To calculate a limit, replace the variable with the value to which it tends/approaches to (close neighborhood).

Example: Calculate the limit of $f(x) = 2x$ when $x$ tends to $1$ written $\lim_{x \to 1} f(x)$ is to calculate $2 \times 1 = 2$ so $\lim_{x \to 1} f(x) = 2$.

In some cases, the result is undetermined (indeterminate limits, see below) and can suggest the existence of an asymptote.

### How to calculate limits with 0 and $\infty$ infinity?

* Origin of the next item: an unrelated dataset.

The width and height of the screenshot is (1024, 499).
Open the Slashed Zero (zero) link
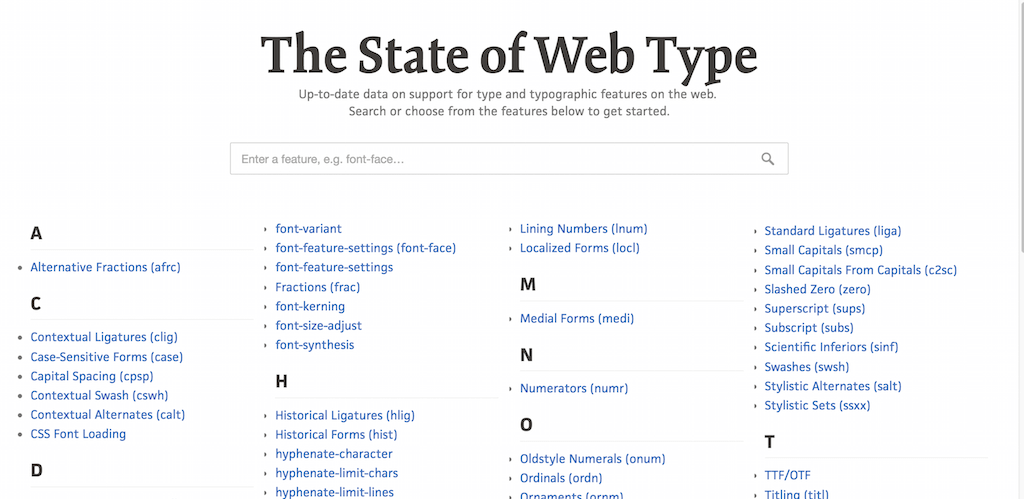click(x=815, y=289)
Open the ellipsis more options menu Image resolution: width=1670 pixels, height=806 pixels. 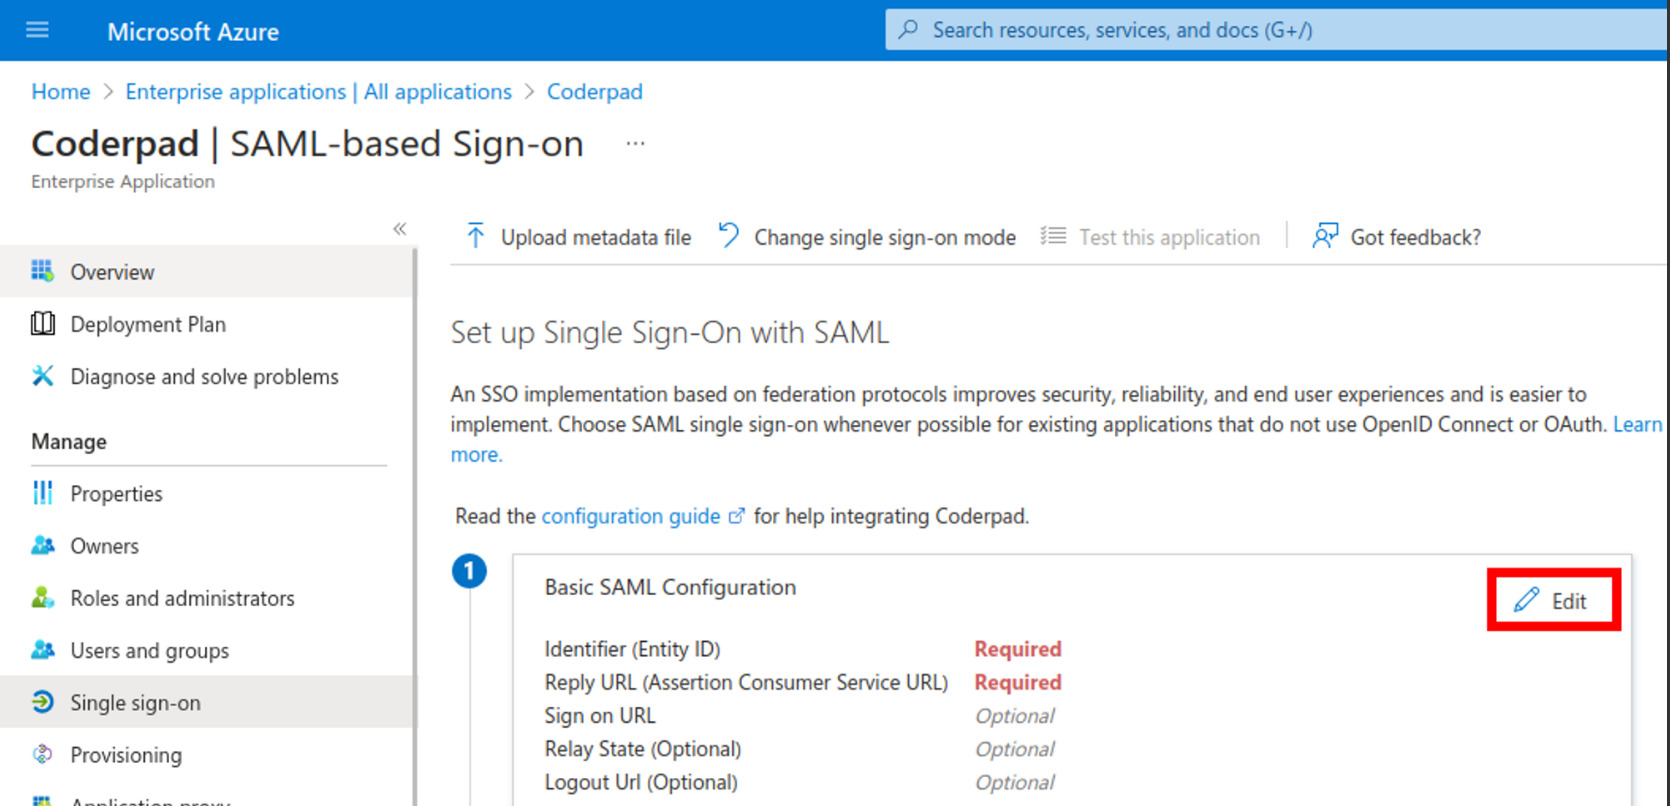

Limit calculations usually use mathematical forms with values 0 or infinity (positive or negative), except indeterminate forms, calculations follow the rules:

 $$+\infty + \infty = +\infty$$ $$-\infty - \infty = -\infty$$ $$+\infty - \infty = ?$$ $$-\infty + \infty = ?$$ $$0 + \infty = +\infty$$ $$0 - \infty = -\infty$$ $$+ \infty + 0 = +\infty$$ $$- \infty + 0 = -\infty$$ $$\pm k + \infty = +\infty$$ $$\pm k - \infty = -\infty$$ $$+ \infty \pm k = +\infty$$ $$- \infty \pm k = -\infty$$ $$+\infty \times +\infty = +\infty$$ $$+\infty \times -\infty = -\infty$$ $$-\infty \times +\infty = -\infty$$ $$-\infty \times -\infty = +\infty$$ $$0 \times +\infty = ?$$ $$0 \times -\infty = ?$$ $$+\infty \times 0 = ?$$ $$-\infty \times 0 = ?$$ $$k \times +\infty = +\infty$$ $$k \times -\infty = -\infty$$ $$-k \times +\infty = -\infty$$ $$-k \times -\infty = +\infty$$ $$\frac{ +\infty }{ +\infty } = ?$$ $$\frac{ +\infty }{ -\infty } = ?$$ $$\frac{ -\infty }{ +\infty } = ?$$ $$\frac{ -\infty }{ -\infty } = ?$$ $$\frac{ 0 }{ +\infty } = 0$$ $$\frac{ 0 }{ -\infty } = 0$$ $$\frac{ +\infty }{ 0 } = +\infty$$ $$\frac{ -\infty }{ 0 } = -\infty$$ $$\frac{ +\infty }{ k } = +\infty$$ $$\frac{ -\infty }{ k } = -\infty$$ $$\frac{ +\infty }{ - k } = -\infty$$ $$\frac{ -\infty }{ - k } = +\infty$$ $$\frac{ k }{ +\infty } = 0^+$$ $$\frac{ k }{ -\infty } = 0^-$$ $$\frac{ -k }{ +\infty } = 0^-$$ $$\frac{ -k }{ -\infty } = 0^+$$ $$\frac{ 0 }{ 0 } = ?$$ $$\frac{ k }{ k } = 1$$ $$\frac{ k }{ 0 } = + \infty$$ $$\frac{ -k }{ 0 } = - \infty$$ $$\frac{ 0 }{ k } = 0$$ $$\frac{ 0 }{ -k } = 0$$ $$(\pm k)^0 = 1$$ $$0^{\pm k} = 0$$ $$1^{\pm k} = 1$$ $$(\pm k)^1 = (\pm k)$$ $$+\infty^0 = ?$$ $$-\infty^0 = ?$$ $$0^{+\infty} = 0$$ $$0^{-\infty} = 0$$

With $k > 0$ a positive non-zero real constant.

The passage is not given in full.